● **PROBLEM**: Look through the listing below for the word "Fonik" and copy every line where it occurs.
- - - - - - -
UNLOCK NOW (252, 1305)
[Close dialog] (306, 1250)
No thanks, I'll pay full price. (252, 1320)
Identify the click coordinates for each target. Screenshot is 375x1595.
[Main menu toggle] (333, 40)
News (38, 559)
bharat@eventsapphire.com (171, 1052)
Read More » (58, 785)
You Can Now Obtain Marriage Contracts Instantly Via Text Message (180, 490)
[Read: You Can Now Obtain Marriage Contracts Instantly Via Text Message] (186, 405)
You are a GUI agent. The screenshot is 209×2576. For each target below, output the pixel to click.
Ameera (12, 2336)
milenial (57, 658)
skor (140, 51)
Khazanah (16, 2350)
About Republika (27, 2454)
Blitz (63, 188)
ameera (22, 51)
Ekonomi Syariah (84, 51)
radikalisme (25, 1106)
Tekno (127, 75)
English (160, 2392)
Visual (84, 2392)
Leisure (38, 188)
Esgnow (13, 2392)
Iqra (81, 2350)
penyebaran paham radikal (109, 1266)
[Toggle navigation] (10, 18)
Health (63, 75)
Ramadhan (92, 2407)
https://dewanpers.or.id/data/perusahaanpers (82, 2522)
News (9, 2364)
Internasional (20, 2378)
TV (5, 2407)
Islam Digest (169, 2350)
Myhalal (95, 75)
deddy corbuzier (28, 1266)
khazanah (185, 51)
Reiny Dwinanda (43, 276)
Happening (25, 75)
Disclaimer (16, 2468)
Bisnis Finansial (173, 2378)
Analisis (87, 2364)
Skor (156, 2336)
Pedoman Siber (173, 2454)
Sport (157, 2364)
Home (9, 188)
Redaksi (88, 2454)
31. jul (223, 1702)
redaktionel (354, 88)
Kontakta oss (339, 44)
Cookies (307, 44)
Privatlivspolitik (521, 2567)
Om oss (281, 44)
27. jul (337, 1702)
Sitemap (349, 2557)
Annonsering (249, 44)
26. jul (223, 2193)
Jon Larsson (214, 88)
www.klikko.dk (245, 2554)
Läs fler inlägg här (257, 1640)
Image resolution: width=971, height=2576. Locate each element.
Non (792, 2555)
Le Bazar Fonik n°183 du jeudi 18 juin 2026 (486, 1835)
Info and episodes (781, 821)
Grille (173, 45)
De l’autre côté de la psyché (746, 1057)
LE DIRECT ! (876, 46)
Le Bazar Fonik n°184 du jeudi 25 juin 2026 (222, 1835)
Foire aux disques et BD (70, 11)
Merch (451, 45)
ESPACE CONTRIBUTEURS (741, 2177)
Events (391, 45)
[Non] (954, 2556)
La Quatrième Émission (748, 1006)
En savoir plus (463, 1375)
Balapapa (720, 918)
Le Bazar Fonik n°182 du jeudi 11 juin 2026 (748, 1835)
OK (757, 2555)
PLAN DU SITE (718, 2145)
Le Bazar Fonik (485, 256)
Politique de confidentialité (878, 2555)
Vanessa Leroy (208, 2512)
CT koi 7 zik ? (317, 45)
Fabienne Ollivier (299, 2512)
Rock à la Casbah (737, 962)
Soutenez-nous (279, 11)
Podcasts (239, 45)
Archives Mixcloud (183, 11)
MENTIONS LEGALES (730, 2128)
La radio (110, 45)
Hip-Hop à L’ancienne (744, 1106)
- - - - - - -
● **RESPONSE TO THIS EXERCISE**:
Le Bazar Fonik n°183 du jeudi 18 juin 2026 (486, 1835)
Le Bazar Fonik n°184 du jeudi 25 juin 2026 (222, 1835)
Le Bazar Fonik n°182 du jeudi 11 juin 2026 (748, 1835)
Le Bazar Fonik (485, 256)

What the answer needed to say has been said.